This pretty much sums it up right here. ^ ^ ^it depends on why you are buying it. If it's merely an entry to bikes for you, you may end up upgrading down the road once you've built some skills and confidence. On the other hand, if you see certain aspects of the r3 and appreciate it for what it is, i don't see anyone really growing bored of it.
The OP said he's buying his first bike.It is a good beginner bike but it all depends on a few things. 1, do you have friends that also ride? If you do and they have 600 750 and 1000's then u will quickly get bored with the r3 and want to upgrade
If the R3 can't keep up with the 600 + bikes than you're going way to fast and risk losing you're license again.already sick. Put 11k on it in 3 1/2 months.. but I came from a R1 wanted somthing slower so I did not lose my license again. Next bike will be a FZ07. I Love the R3 take it on big 1000km a day rides. but just does not keep up with 600+ bikes
way to twist my post. If he drove a Corolla and his friends had Corvettes then on spirited runs he would start to get bored with the Corolla. That was my point. I stated it was a good beginner bike but A 600 would be better suited for any guy over 5ft 110lbs. Thats my opinion at least on the street. Track is different story.The OP said he's buying his first bike.

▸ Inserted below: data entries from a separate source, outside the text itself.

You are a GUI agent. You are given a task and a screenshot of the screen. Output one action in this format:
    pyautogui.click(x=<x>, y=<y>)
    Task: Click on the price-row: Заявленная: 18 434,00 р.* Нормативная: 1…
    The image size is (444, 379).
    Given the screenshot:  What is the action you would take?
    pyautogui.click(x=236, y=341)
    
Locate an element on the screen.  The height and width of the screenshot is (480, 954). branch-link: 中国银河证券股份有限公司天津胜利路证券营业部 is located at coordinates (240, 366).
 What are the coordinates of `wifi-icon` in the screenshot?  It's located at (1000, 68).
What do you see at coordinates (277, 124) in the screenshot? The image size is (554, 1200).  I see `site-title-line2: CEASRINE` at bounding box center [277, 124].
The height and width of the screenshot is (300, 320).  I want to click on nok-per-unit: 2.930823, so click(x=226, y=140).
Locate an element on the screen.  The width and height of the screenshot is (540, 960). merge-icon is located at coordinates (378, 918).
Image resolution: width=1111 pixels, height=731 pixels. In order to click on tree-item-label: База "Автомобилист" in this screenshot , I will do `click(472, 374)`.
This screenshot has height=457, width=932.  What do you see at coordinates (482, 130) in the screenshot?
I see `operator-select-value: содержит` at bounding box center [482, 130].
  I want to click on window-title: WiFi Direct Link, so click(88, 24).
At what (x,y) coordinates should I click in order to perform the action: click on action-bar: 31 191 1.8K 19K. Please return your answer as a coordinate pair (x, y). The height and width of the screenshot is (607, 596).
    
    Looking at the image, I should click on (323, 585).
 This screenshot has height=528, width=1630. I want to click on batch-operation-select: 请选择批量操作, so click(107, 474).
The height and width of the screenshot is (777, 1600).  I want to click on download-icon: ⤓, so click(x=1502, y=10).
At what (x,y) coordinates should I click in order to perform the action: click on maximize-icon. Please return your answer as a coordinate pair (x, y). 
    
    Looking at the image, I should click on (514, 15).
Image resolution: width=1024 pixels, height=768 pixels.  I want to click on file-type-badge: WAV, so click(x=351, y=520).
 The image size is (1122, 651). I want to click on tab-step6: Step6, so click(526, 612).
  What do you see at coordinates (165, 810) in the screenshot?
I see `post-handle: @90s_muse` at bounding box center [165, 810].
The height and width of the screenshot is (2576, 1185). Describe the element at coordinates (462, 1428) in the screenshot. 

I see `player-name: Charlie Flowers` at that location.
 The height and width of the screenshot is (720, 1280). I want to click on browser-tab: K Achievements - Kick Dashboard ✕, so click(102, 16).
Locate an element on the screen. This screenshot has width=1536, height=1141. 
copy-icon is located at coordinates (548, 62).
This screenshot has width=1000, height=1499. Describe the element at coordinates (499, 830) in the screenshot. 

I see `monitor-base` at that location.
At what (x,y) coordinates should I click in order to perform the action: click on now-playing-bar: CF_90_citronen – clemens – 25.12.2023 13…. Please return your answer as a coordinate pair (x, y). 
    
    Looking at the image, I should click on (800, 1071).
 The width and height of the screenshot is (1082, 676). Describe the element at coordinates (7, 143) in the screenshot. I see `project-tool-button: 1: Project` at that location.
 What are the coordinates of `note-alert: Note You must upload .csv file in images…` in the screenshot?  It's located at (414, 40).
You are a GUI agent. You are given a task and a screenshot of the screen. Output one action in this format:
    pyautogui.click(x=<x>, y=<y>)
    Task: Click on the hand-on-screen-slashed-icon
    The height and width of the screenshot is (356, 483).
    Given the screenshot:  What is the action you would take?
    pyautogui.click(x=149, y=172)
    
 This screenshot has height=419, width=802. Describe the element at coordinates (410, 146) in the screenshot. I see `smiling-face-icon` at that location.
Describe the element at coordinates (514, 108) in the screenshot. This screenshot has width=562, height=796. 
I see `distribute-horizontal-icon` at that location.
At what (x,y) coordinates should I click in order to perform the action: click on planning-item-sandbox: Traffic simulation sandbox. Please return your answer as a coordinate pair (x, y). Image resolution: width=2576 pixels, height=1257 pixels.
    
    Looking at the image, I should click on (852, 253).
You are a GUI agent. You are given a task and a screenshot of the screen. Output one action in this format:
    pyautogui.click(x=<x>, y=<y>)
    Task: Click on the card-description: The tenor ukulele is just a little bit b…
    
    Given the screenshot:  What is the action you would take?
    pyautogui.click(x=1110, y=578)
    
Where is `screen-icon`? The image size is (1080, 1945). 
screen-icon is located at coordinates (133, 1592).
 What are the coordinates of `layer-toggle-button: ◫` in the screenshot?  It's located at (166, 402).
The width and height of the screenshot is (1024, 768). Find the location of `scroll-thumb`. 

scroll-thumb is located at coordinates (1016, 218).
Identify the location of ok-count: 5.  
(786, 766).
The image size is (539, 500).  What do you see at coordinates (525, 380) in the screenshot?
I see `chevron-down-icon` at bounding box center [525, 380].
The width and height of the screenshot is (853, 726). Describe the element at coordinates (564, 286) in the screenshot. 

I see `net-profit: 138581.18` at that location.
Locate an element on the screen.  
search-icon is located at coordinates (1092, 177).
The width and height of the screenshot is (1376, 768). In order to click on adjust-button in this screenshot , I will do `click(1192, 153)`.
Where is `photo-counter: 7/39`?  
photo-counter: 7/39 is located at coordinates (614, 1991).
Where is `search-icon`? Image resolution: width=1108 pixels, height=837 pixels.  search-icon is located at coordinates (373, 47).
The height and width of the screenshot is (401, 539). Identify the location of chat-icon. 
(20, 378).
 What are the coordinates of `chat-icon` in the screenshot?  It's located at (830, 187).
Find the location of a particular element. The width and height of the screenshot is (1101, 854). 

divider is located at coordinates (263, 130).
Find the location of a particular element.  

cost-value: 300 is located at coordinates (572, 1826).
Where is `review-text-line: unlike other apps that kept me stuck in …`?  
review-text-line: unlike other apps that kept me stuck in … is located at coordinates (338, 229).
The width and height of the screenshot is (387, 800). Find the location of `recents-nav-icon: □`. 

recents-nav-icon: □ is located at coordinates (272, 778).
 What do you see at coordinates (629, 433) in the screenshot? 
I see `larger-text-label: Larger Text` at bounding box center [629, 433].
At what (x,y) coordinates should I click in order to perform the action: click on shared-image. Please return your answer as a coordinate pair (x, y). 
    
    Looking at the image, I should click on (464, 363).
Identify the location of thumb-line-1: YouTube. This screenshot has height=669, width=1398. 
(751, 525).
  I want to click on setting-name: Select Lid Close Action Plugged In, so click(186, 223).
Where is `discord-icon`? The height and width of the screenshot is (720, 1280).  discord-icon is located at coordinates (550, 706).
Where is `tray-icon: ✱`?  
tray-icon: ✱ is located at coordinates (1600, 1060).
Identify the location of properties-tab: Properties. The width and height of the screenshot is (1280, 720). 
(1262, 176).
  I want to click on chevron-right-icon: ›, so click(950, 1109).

if you are looking at the R3 as an entry to biking, give no consideration into what your friends ride. The saying "ride your own ride" is extremely good advice. No matter what your level of experience is, you should never ride outside of your own capabilities. This is where people get fvcked up... trying to do what they're not ready to do because they see their friends doing it.
If you are new to riding and your friends are all on much more powerful bikes, it's only a matter of time before you're pushing yourself beyond your abilities.
If your friends are true friends, the size of their bikes won't matter. They'll ride with you and not pull you forward and in to trouble. Besides, the R3 is more than capable of riding with the big boys once you have the skills. It's not going to keep up in 70-140mph freeway sprints but on typical roads and driving within (or close to) legal limits, it'll keep up, if not lead the way, in most scenarios.